Rep. Barton said that the law would actually increase the existing standard set by a law in 2006, which lets anyone bring a gun into public buildings unless the agency provides security and gun lockers.

She said SB 1063 would ex­empt anyone with a concealed carry permit from being charged with misconduct with a firearm after bringing a weapon into a public place like a council meeting. However, to get the concealed carry permit they have to undergo a background check to make sure they’re 21, not an indicted or convicted felon, not illegally present in the country, not prohibited from having a firearm under state or federal law, and not legally judged mentally incompetent or committed to a mental institution. They must also complete a safety course to get the concealed carry permit.

“It has been Arizona law since 2006 (I did not begin my tenure in the Legislature until 2011), that individuals are permitted to carry a lawful firearm and enter public buildings unless proper security of their firearm is provided through secure lockers that are both convenient and available. Nothing has changed,” Barton said in an e-mail to the Roundup.

The bill passed out of the Senate Judiciary Com­mittee on a 5-2 vote and now awaits action in the Senate Rules Commit­tee.

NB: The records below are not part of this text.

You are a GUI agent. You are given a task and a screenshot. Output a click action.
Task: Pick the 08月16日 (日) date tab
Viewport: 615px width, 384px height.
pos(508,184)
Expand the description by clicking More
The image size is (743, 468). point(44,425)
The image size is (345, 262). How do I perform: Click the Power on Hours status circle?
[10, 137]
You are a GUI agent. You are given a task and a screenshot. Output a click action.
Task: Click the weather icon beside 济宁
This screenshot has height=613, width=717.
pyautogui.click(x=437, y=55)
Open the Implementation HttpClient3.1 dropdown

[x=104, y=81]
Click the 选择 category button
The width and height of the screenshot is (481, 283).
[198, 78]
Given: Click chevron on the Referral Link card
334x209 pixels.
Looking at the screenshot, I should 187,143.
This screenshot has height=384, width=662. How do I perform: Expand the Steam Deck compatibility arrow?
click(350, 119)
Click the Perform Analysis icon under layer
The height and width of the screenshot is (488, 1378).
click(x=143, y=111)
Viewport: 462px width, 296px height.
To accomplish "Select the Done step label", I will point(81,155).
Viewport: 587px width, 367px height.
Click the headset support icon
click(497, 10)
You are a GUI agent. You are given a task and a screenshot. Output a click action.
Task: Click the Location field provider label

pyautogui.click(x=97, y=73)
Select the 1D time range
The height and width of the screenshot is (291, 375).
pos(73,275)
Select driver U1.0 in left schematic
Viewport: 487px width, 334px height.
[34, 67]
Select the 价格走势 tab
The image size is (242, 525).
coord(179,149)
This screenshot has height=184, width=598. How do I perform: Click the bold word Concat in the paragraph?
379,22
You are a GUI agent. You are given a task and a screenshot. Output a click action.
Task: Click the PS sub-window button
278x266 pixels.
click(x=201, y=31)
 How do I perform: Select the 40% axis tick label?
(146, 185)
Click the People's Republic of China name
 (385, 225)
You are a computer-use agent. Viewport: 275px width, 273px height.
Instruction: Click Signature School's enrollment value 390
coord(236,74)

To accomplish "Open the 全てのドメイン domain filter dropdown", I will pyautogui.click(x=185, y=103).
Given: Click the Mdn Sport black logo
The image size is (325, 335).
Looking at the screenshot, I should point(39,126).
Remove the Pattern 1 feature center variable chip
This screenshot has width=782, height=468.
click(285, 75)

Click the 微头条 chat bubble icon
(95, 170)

The League of Ari­zona Cities and Towns has taken a neutral position on the bill, on the grounds that the existing law already requires towns to provide storage for guns at each entrance if they want to keep them out of public buildings and events.

The current law concerning weapons misconduct makes it illegal to take a gun into a public place or event “if that person does not remove the weapons after reasonable request” if the operator of the place or event provides temporary secure storage that’s readily accessible on entry into the establishment or event, where the person can get the gun back readily upon leaving.